Радует в картине умная, изобретательная, мастерская работа режиссера. Недаром на просмотре в Доме кино квалифицированная аудитория кинематографистов многократно аплодировала отдельным кадрам. Важно отметить, что формальные приемы не являются для Александрова самоцелью, что они теснейшим образом связаны с раскрытием сюжета.
Александров очень удачно пользуется приемом ассоциативного монтажа. Жаль только, что он не всегда сохраняет чувство меры...
...Удача «Цирка» — достаточное свидетельство того, что Александров на идейно насыщенном сценарии сможет создать еще более значительное кинопроизведение.

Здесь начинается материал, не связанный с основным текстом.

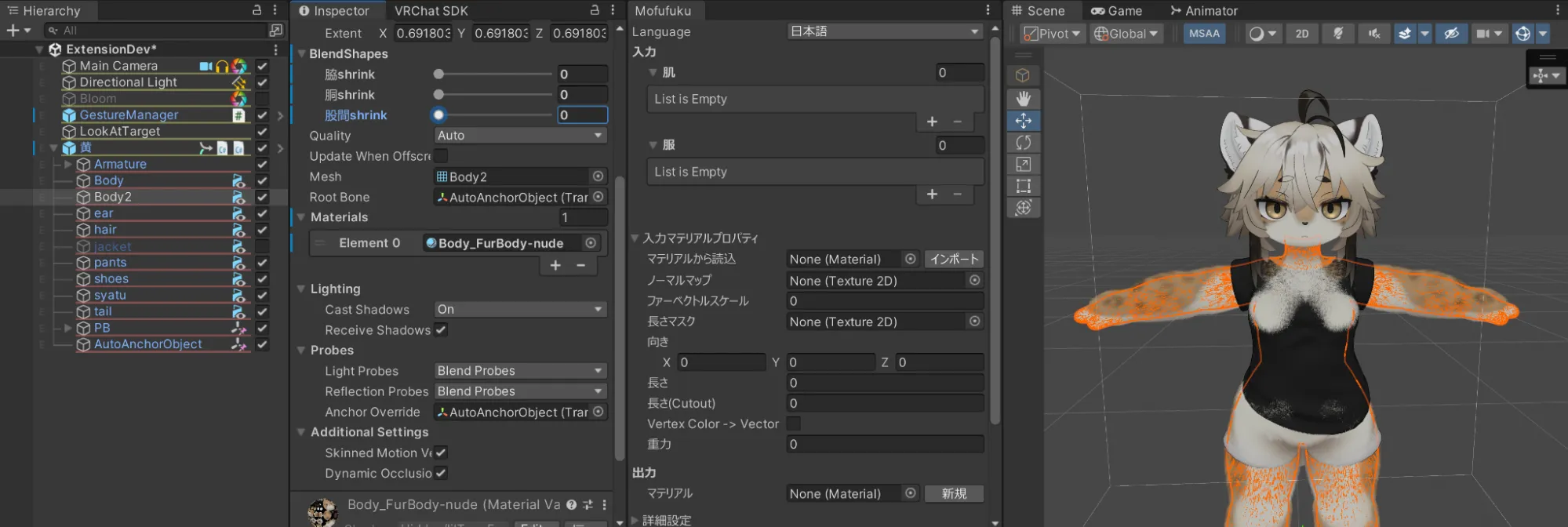The height and width of the screenshot is (527, 1568).
Task: Open Cast Shadows dropdown
Action: point(520,310)
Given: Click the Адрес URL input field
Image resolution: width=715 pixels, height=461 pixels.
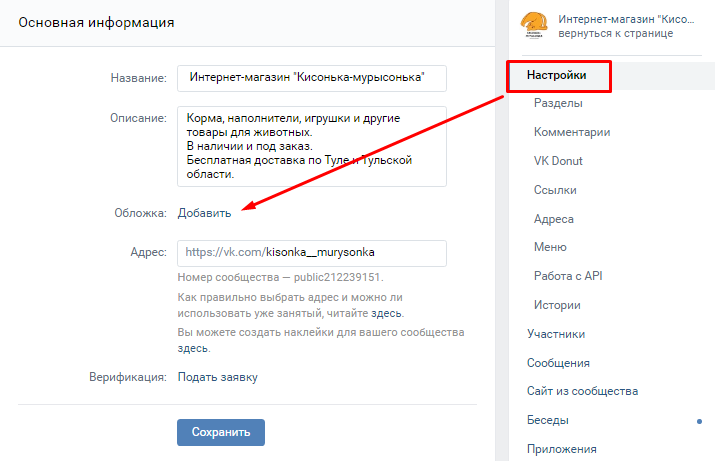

А. Тимофеев. «Вечерняя Москва», 1936, 21 мая
Фильм «Цирк», как и вообще стиль Александрова, имеет на первый взгляд много сомнительного. Но он нам нравится. Мы смеемся, и мы тронуты. Так реагирует наш наивно-здоровый инстинкт. Но при этом многих из нас мучит сомнение, удобно ли аплодировать манере, которую мы презирали и осмеивали в буржуазном искусстве. Ведь жанр мелодрамы скомпрометирован навеки. Эта смесь джаза и меланхоличности танго, сенсации, акробатики и блеска ревю, цирковой юмор и коронный номер звезды — ведь это как раз то, что на Западе называется «Kitsch»!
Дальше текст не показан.